Report each line of the rows below that contains the word "option", copying every such line in full.

** BEGIN Record set **

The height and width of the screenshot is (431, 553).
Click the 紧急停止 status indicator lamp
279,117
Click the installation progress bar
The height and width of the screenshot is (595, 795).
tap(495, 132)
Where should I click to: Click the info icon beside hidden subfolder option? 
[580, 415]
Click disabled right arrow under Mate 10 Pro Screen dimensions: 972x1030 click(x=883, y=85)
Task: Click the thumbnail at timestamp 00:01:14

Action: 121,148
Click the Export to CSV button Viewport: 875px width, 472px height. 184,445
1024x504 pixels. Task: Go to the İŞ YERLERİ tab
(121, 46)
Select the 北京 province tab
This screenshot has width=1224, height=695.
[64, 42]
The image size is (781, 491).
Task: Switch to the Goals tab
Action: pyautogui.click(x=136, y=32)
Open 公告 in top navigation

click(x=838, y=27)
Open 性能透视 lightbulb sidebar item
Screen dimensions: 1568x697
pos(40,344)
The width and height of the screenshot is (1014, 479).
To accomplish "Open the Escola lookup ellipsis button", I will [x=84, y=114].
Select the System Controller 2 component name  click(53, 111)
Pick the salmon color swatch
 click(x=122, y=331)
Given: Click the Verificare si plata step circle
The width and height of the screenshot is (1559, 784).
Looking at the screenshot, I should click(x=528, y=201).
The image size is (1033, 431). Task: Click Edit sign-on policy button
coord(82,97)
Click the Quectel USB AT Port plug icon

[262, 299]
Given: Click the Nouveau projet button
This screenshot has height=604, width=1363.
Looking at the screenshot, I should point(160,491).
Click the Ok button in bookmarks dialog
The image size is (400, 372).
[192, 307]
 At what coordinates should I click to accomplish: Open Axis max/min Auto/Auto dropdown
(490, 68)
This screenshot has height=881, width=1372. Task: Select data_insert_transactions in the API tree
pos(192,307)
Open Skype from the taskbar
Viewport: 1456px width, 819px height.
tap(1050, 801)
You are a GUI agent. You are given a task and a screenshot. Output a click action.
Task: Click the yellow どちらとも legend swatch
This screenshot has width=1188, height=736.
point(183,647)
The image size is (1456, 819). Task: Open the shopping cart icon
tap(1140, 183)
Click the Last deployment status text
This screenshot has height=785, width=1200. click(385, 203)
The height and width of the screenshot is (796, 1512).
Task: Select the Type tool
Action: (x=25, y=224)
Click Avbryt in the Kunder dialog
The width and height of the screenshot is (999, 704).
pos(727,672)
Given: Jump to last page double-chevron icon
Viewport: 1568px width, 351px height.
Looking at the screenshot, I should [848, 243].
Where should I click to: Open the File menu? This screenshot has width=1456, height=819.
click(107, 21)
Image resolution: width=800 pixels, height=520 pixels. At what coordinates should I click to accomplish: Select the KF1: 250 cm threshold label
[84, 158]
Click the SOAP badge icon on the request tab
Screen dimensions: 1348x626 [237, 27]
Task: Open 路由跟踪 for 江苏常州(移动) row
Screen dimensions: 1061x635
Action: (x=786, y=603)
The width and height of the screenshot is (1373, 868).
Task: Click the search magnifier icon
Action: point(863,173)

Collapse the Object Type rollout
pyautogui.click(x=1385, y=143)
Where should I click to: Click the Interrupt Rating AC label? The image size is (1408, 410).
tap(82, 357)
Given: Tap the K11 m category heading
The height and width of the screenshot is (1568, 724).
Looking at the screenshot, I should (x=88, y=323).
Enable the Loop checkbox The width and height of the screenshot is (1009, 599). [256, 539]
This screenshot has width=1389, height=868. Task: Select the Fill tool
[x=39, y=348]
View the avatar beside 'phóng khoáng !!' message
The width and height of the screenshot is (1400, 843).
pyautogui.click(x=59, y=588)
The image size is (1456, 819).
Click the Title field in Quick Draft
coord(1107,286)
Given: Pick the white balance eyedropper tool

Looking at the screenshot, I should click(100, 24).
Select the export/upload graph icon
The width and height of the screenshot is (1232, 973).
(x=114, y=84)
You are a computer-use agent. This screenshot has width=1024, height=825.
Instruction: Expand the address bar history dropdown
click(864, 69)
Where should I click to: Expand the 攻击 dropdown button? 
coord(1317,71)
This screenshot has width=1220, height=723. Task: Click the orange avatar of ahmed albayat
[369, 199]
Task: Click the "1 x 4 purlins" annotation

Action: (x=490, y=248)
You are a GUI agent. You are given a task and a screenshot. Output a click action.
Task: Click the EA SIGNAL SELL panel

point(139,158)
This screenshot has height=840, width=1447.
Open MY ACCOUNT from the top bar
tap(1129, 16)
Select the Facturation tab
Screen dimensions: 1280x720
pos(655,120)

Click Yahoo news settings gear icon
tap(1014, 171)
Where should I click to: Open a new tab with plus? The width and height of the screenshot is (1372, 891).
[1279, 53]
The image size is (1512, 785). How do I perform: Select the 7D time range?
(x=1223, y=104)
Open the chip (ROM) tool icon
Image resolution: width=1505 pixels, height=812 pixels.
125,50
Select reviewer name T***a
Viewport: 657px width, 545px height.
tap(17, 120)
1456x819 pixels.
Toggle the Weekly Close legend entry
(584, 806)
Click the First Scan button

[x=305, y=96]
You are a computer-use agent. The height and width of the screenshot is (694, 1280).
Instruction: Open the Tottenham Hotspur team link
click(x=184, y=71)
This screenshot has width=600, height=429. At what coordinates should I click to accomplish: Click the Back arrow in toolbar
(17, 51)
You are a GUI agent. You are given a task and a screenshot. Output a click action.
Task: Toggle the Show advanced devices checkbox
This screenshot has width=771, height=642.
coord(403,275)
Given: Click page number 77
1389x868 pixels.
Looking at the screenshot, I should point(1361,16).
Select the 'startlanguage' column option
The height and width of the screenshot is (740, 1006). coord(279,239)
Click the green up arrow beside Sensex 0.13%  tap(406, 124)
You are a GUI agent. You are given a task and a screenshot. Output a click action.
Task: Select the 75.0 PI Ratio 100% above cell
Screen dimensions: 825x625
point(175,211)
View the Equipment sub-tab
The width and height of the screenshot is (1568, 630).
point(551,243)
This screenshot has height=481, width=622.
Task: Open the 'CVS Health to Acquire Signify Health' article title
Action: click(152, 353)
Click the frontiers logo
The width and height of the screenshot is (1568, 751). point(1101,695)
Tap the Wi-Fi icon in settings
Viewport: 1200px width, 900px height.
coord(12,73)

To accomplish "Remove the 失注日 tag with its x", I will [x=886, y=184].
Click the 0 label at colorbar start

** END Record set **

_Full response_.
Where should I click to: Click the info icon beside hidden subfolder option? 
Select the 'startlanguage' column option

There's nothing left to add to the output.